The consumer has spoken - with both his Web 2.0 connection and his wallet.
With a series of scathing 2011-2012 articles and forum posts, irate consumers have taken to the web - to blast Best Buy for its aggressive selling practices, confusing store lay outs, Byzantine web presence, and maddening inability to fill orders during the Holiday Season. In response, then CEO Brian Dunn took to the blogosphere to post long-winded rants and defend his company. He was promptly ridiculed, fired and ostracized from the business community - beneath a sordid cloud of Best Buy internal allegations.
Consumer Electronics Product Cycle
The bottom of the consumer electronics product cycle could not have come at a worst time for Best Buy and its shareholders.
The compact disc is now a relic, as we have all toyed with CD burners, Napster, mp3 technology, and Apple iTunes over the past decade.
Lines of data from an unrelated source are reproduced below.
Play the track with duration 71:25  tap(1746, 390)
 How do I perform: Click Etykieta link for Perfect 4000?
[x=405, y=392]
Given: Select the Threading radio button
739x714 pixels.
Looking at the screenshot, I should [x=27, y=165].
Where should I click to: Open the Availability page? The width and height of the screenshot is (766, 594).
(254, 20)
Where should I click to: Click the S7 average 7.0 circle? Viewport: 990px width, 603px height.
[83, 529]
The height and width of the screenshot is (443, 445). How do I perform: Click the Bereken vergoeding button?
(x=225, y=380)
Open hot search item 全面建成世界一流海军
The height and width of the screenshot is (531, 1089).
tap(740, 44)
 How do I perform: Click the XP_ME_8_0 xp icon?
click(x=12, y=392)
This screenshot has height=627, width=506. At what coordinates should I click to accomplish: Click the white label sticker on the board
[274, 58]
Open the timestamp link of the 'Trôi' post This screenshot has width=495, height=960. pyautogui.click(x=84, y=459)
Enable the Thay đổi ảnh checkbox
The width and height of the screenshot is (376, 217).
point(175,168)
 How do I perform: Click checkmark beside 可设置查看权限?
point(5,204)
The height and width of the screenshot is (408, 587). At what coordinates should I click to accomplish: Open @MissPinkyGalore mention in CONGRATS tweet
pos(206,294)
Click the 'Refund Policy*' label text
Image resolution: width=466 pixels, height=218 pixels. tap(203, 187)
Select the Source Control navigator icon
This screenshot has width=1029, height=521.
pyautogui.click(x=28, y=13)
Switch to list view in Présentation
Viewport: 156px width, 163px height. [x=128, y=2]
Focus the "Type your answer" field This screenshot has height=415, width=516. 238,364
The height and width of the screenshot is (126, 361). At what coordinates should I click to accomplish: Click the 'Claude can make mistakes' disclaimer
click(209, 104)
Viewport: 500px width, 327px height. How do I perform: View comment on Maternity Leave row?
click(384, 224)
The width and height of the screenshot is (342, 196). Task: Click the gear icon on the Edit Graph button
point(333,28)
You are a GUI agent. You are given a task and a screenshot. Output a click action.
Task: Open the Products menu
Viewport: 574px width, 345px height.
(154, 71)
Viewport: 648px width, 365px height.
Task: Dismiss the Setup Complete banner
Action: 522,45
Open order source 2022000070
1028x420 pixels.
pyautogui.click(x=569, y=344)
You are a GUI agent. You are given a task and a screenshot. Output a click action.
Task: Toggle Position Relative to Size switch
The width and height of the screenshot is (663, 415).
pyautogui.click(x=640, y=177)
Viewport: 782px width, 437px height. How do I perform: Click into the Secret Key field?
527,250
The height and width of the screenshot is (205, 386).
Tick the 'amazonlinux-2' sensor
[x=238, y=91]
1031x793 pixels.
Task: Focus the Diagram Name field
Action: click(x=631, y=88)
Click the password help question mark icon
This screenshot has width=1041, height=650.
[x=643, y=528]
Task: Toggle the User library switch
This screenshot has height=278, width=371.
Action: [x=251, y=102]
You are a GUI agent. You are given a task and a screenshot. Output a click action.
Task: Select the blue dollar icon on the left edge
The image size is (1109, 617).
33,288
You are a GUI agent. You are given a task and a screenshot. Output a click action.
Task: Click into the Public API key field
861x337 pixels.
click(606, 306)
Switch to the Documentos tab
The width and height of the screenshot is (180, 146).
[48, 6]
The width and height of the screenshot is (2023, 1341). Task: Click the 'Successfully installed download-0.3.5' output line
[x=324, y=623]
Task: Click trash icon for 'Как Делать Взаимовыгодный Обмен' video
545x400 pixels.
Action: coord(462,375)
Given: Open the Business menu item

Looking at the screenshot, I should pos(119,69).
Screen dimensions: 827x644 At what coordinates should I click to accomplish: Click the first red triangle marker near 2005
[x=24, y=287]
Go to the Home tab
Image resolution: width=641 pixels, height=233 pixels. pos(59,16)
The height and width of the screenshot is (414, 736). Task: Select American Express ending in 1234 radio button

According to Nielsen data, more than half of all music sales were made digitally in 2011. As recently as 2007, CDs accounted for 90 percent of total music industry purchases, and the Best Buy sales floor was fully stocked with racks upon racks of rap, country, rhythm and blues, and rock albums. Today, these sweeping selections have been condensed and shoved into a bargain bin of Barry Manilow show tunes and Kenny Rogers' Greatest Hits right next to the register.
For the Best Buy of old, cheap CDs were bait and switch items - promoted to lure prospects into stores and set them up perfectly for the hard sell and big-ticket purchases. At present, plastic music and empty space are ideal metaphors to mock a former star that remains trapped in the 90s and has lost its way.
Beyond the CD bargain bin, gamers, techies and gadget geeks have had their fill of this generation's Microsoft X-Box 360, notebook computers, smartphones, and cameras that can all take pictures, connect to the Internet, fire up Madden, and stage controlled arcade shoot-outs with bad guys. In the back, traffic within the home theater and appliance sections is down to a trickle, as Case-Shiller data reveal a weak property market that continues to decline in the aftermath of the 2007 credit debacle.
Who is going to upgrade from a 720p to a 1080p LED flat panel television - when his home is in danger of foreclosure?
Best Buy Admits Defeat
Between 2006 and 2012, Best Buy shares have collapsed from $55 to $22 - for a brutal 60 percent loss. During this time, net income has declined slightly from $1.38 to $1.28 billion and the stock trades at nine times earnings. At these levels, Best Buy supporters may reason that the stock is "cheap" and double down, while citing $1.19 billion worth of 2011 operating cash flow. (Cash flow includes one-time $1.36 billion charge to purchase CPW interest in Best Buy mobile).
I would counter, however, that investors in search of robust cash flow and minimal earnings growth should stick to utilities. Utilities, at least, pay out solid dividends and offer stable value as local monopolies. Alternatively, a reeling Best Buy may cut or eliminate its dividend altogether, as it goes the way of the Kenmore shopping catalogue.
Yes, Best Buy's management team has already picked up the white flag for surrender. In Dunn's final curtain call, the beleaguered chief announced plans for Best Buy to fire employees, downsize its international presence, abandon 50 big box stores, and slash $800 million in costs. In place of the traditional Big Box footprint, Best Buy will transition its focus toward smaller boutique locations that offer mobile services, quirky devices, and high-margin warranty plans.
Do we really need another Radio Shack?